Had he been led to cast that infatuation—if he had ever been subjected to it—behind him, by reason of her influence over him since she had repeated to him the pathetic words of Mrs. Haddon, and he had gone straight aboard the yacht on that strange cruise?

She could scarcely doubt that he was ready to acknowledge how great had been her influence upon his life. He had shown her in countless ways that she had accomplished all that she had sought to achieve. She had had no need to throw herself at his head—the phrase which Ella suggested her fellow-guests would probably employ in referring to the relative positions of Phyllis and Herbert. No, she had ever found him by her side, and it did not need her to exercise much cleverness to keep him there.

But then, why had he so suddenly hurried away from that pleasant life beside the still waters?

This was the question which was on her mind as the train ran into the station at Paddington. She got out of the carriage, and while her maid went to look after the luggage, she glanced down the platform for the footman. He came up to her in a moment and took her dressing-bag and jewel-case.

“The brougham is here, I suppose?” she said, as she walked down the platform.

It was at the entrance to the station, he told her.

She paused for a moment, and glanced back to see if there had been much luggage in the train which she had left—if her maid would be likely to be kept waiting for long. At that instant a porter, with a portmanteau on his shoulder and a Gladstone bag in his hand, hurrying up by the side of the train which was ready to depart from the next platform, shouted to a group of Eton boys who were blocking the way:

“By your leave, gents!”

She started and took a step to one side, and that instant was sufficient to make her aware of the fact that the portmanteau carried by the porter to the train which was about to leave for Maidenhead was Herbert Courtland’s. There was no mistaking it. It bore on one end his initials and his private sign.

She took a few steps nearer the train by which she had come, and followed the porter with her eyes.

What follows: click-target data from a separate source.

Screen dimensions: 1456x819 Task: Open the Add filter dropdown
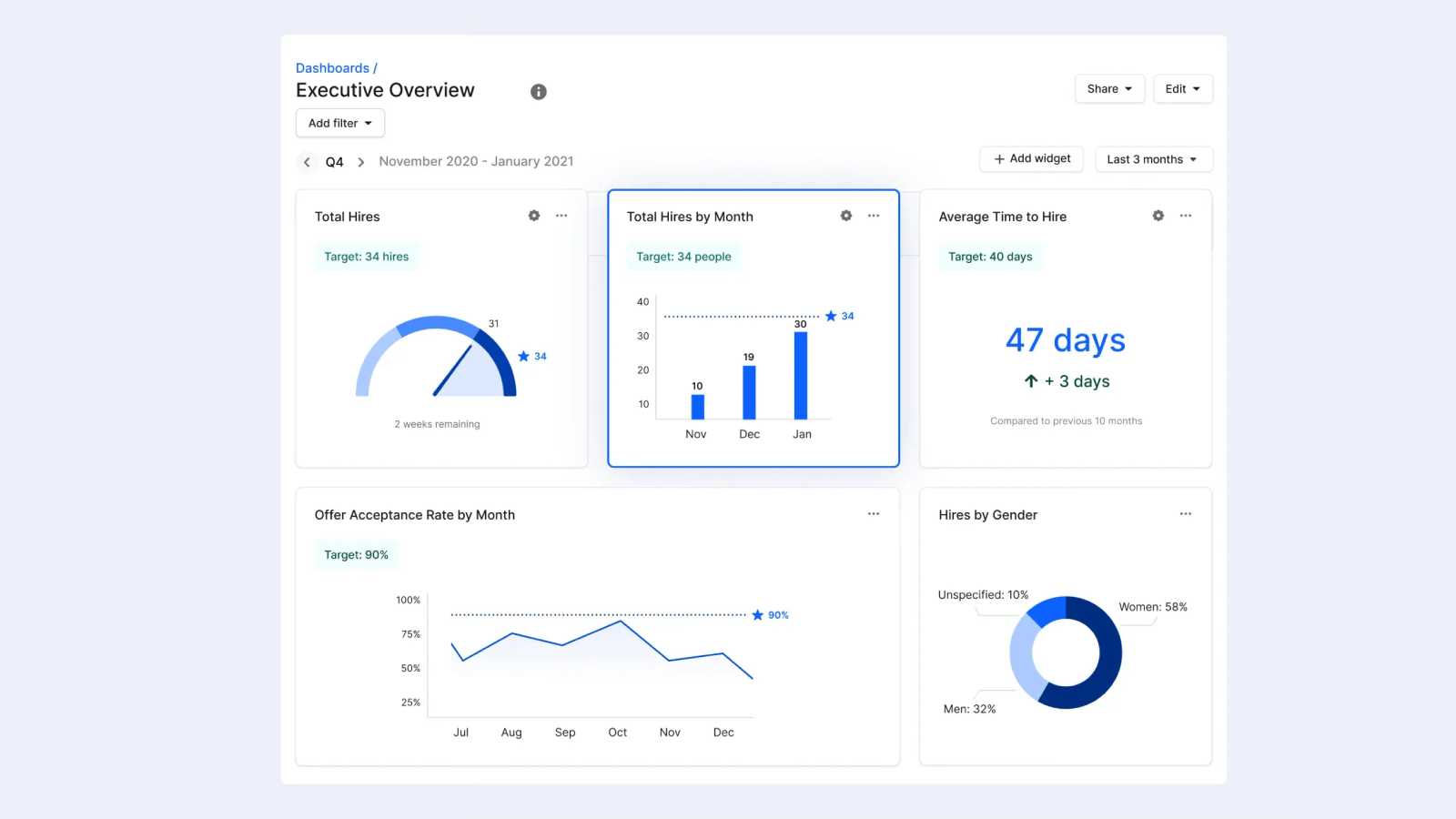[339, 123]
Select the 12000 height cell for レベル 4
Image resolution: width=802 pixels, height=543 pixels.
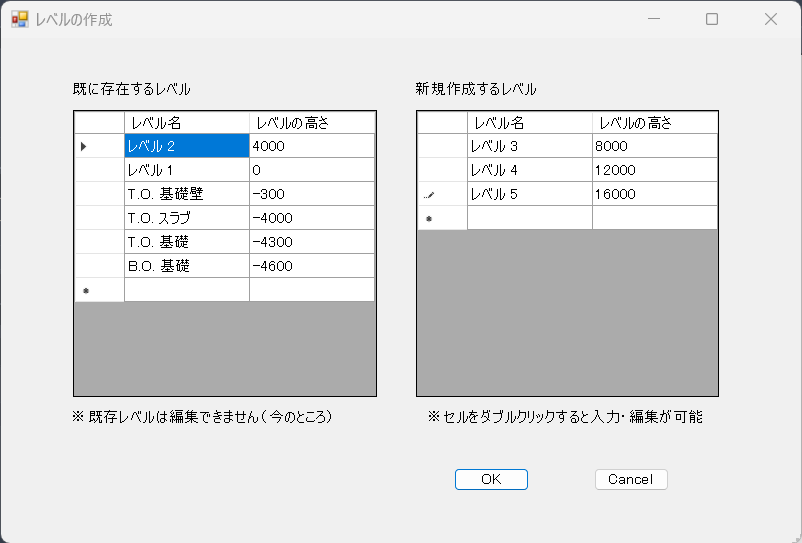(x=654, y=170)
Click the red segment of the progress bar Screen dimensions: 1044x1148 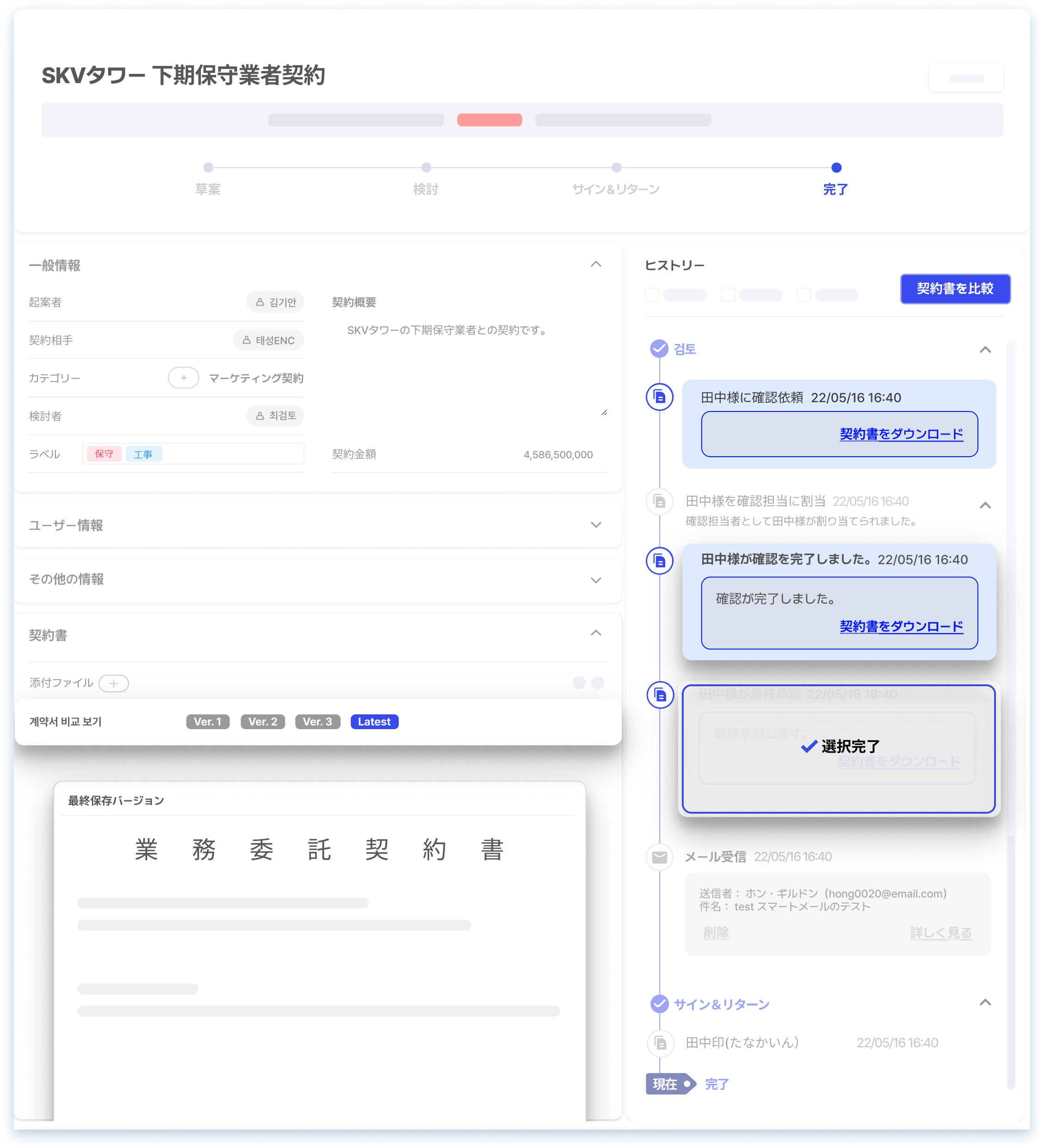[x=489, y=120]
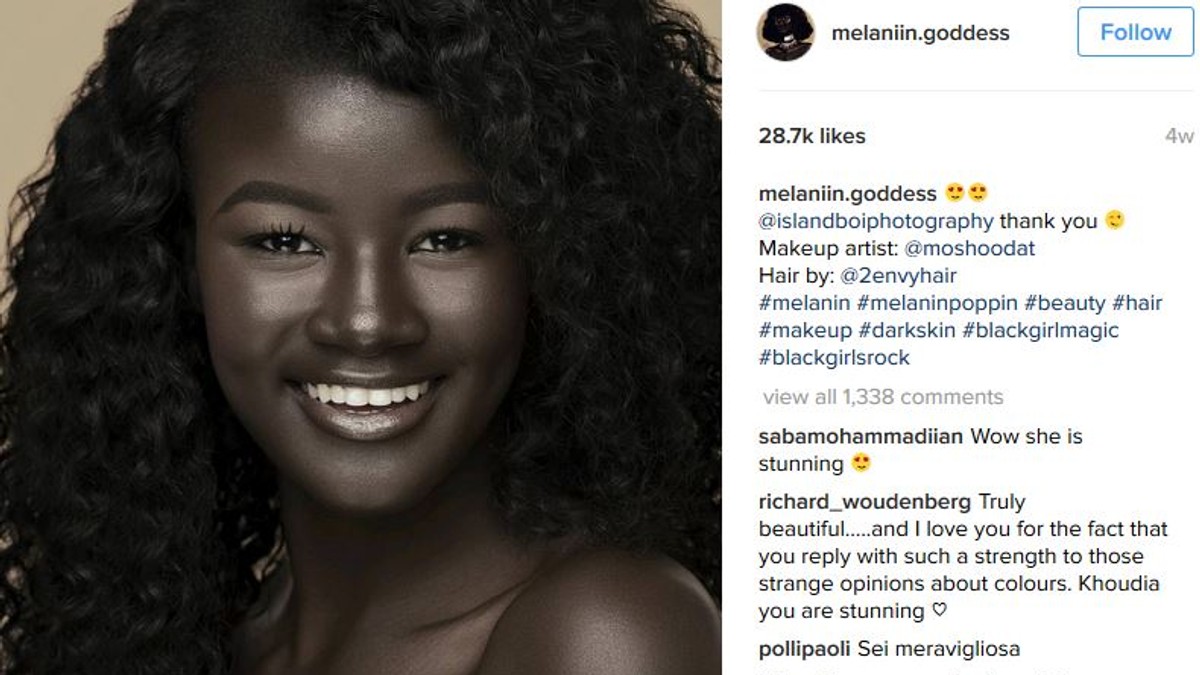The image size is (1200, 675).
Task: View the 28.7k likes list
Action: click(x=812, y=136)
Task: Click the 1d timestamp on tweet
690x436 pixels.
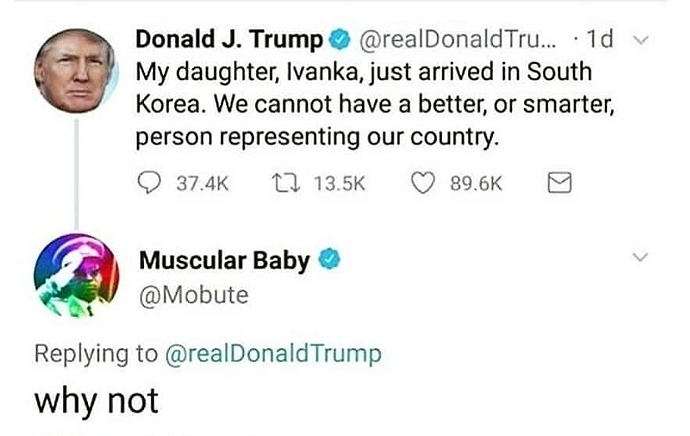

He put the portmanteau into the luggage van, and then returned with the Gladstone bag to the side of a compartment. She saw him place it in the network, and touch his cap as he received his douceur from the passenger who sat at the door with an evening paper in his hand.

She saw that that passenger was Herbert Courtland.

She told the footman who stood beside her to take her bag and case to the brougham and then return to help her maid with the rest of the luggage. He followed her down the platform.

In a short time she was being driven home, her maid following with the luggage in another vehicle.

She did not begin to change her traveling dress immediately on retiring to her room. She did not even take off her hat. She stood at the window looking out over a scene very different from that which had been before her eyes every day during the previous week. After a quarter of an hour’s listlessness at the window, she spent another quarter of an hour sitting motionless in a chair. Then she rose and looked at herself in a mirror that showed her herself from head to foot. She examined her feet with curious deliberation, and then looked with a critical side glance at the reflection of her face. (She could not fail to have noticed that it was unusually pale.) She removed her hat, surveyed herself once more, then, turning away with an exclamation of impatience, she crumpled up her hat with both her hands and flung it, just as a wicked child would have flung it, across the room.

“Let them both go together to perdition—to perdition—to perdition!” she said with a bitterness that had never previously been in her voice. “Let them go together. I have done my best for them—for her—for her. I give them up now for evermore.”

After a minute or two of statuesque passion she went across the room and picked up her bruised hat. She looked at it, turning it round in her hands. Then she dropped it suddenly, and flung herself upon the sofa, crying out in a whirlwind of tears:

“Oh, Ella, Ella, I would have saved you—I meant to save you, indeed! I would have done everything to save you—everything!”